**Some records**
# # # # #
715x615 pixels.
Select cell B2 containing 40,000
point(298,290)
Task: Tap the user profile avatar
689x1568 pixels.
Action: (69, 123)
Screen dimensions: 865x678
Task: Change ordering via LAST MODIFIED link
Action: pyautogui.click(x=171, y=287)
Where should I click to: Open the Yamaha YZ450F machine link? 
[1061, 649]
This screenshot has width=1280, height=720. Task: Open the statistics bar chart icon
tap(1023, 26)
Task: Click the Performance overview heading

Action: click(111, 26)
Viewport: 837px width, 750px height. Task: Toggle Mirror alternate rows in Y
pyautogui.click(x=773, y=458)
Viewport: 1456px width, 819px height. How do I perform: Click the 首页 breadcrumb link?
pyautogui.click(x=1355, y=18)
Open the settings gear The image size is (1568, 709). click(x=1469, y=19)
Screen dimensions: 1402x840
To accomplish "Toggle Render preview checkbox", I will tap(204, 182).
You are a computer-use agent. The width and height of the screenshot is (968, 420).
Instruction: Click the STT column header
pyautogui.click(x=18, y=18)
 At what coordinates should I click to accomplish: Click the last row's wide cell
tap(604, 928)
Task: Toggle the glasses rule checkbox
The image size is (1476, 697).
# # # # #
**Request**
Extract every line of the material above and reproduce each one verbatim, in its original order.

**Correct output**
715x615 pixels.
Select cell B2 containing 40,000
point(298,290)
Task: Tap the user profile avatar
689x1568 pixels.
Action: (69, 123)
Screen dimensions: 865x678
Task: Change ordering via LAST MODIFIED link
Action: pyautogui.click(x=171, y=287)
Where should I click to: Open the Yamaha YZ450F machine link? 
[1061, 649]
This screenshot has width=1280, height=720. Task: Open the statistics bar chart icon
tap(1023, 26)
Task: Click the Performance overview heading

Action: click(111, 26)
Viewport: 837px width, 750px height. Task: Toggle Mirror alternate rows in Y
pyautogui.click(x=773, y=458)
Viewport: 1456px width, 819px height. How do I perform: Click the 首页 breadcrumb link?
pyautogui.click(x=1355, y=18)
Open the settings gear The image size is (1568, 709). click(x=1469, y=19)
Screen dimensions: 1402x840
To accomplish "Toggle Render preview checkbox", I will tap(204, 182).
You are a computer-use agent. The width and height of the screenshot is (968, 420).
Instruction: Click the STT column header
pyautogui.click(x=18, y=18)
 At what coordinates should I click to accomplish: Click the last row's wide cell
tap(604, 928)
Task: Toggle the glasses rule checkbox
The image size is (1476, 697).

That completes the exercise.